3 Steps for Safeguarding Cash Flow Through ICD-10 Change

Home health agencies grappling with the transition to the impending ICD-10 code set could experience reduced cash flow without proper preparation, according to a guide released by Dallas-based home health software vendor Axxess this week. Preparing for the transition in advance, however, might help your organization avoid such a consequence.

About 69,000 new medical codes officially go into effect Oct. 1 after a delay in implementation, replacing the approximately 14,000 codes currently available with ICD-9, according to Axxess. The adoption of the new code set is meant as a way for providers to keep up with advancements in medicine and the health care system’s growing data commands.

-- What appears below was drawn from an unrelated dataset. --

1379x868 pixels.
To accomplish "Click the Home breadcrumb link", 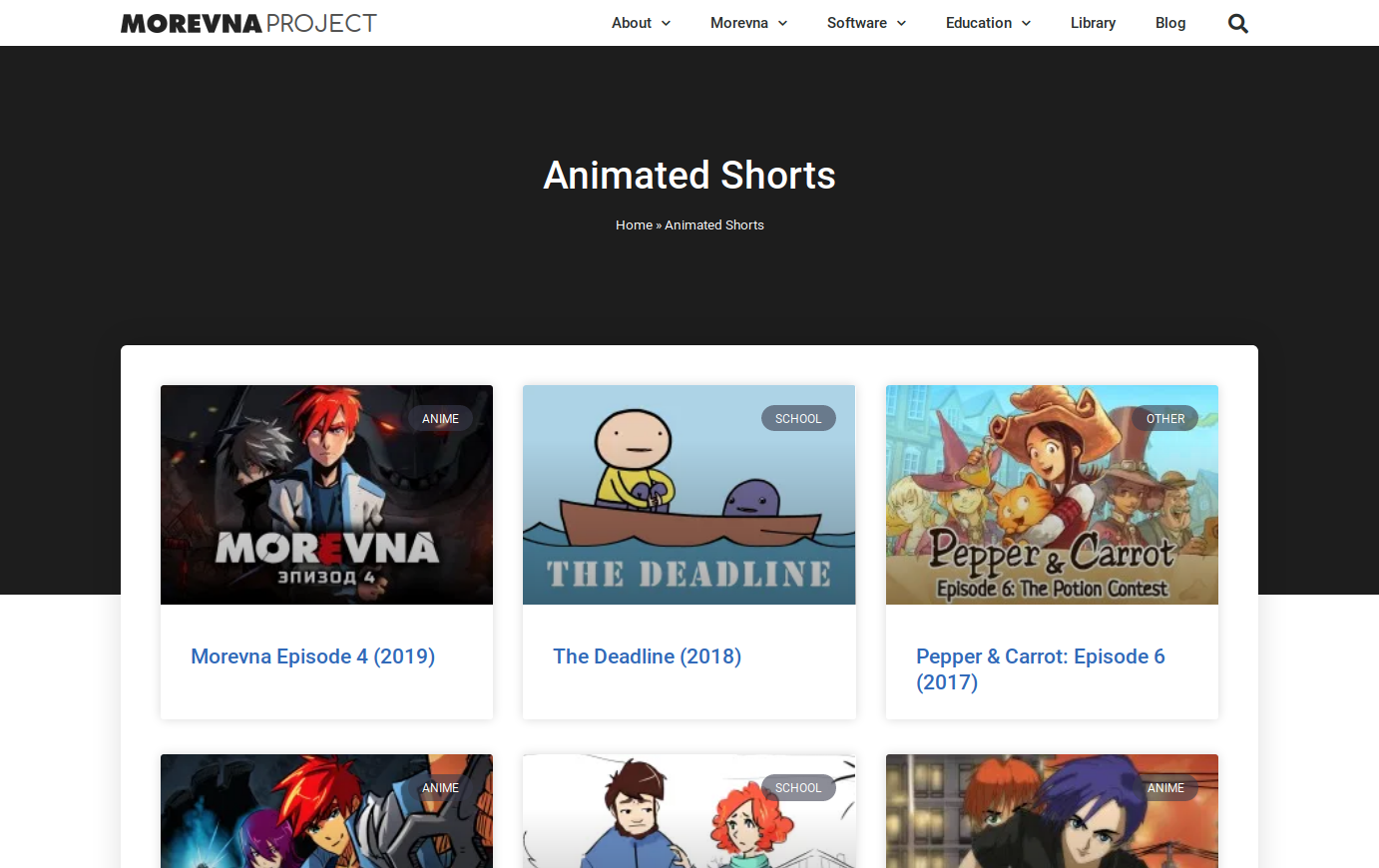I will pyautogui.click(x=634, y=225).
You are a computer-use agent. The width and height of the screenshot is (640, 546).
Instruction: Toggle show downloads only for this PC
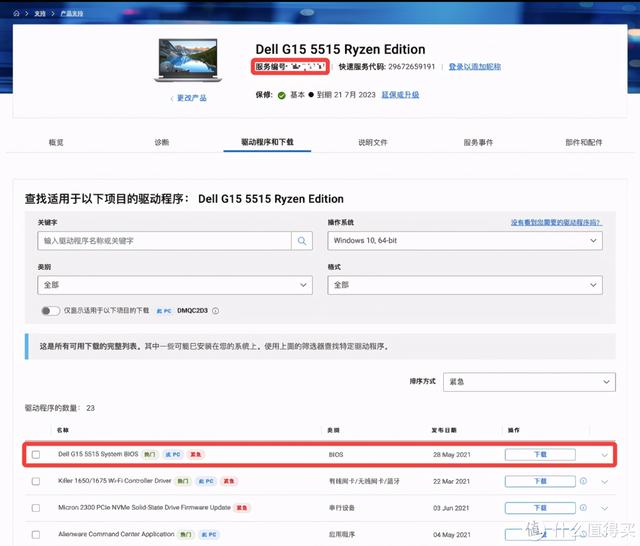50,311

All home health agencies deemed “covered entities,” or providers that conduct certain financial and administrative transactions such as electronic billing and fund transfers as defined by HIPAA, are required to comply with the new requirements. However, non-covered entities would benefit from using the latest medical codes as well, since the previous format will no longer be supported.

By nearly quintupling the number of medical codes, though, home health providers should expect the burden of technology upgrades, staff training, delayed payment and increased claim denials in the coming months, all of which either directly or indirectly affect cash flow. American Health Information Management Association research suggests that providers should expect a drop in productivity of 54.4% to 69% during the first year of ICD-10 implementation as a result.

While the transition may seen daunting, there are steps home health agencies can take to minimize its impact on their businesses.

  • Plan: Considering imminent issues an agency might face could help mitigate reduced cash flow, and developing solutions early will alleviate panic when such problems arise.
  • Update: Ensuring that home health software in place can handle the transition and updating technology if necessary to accommodate ICD-10 will make for smooth implementation.
  • Train: Properly training personnel is crucial to minimize the transition’s influence on cash flow. This involves not only going over the ICD-10 codes themselves, but also learning about any new or updated software.

“Agencies that delay action, or rely on unprepared software vendors, will find themselves struggling through the transition and jeopardizing their financial stability,” the Axxess guide states.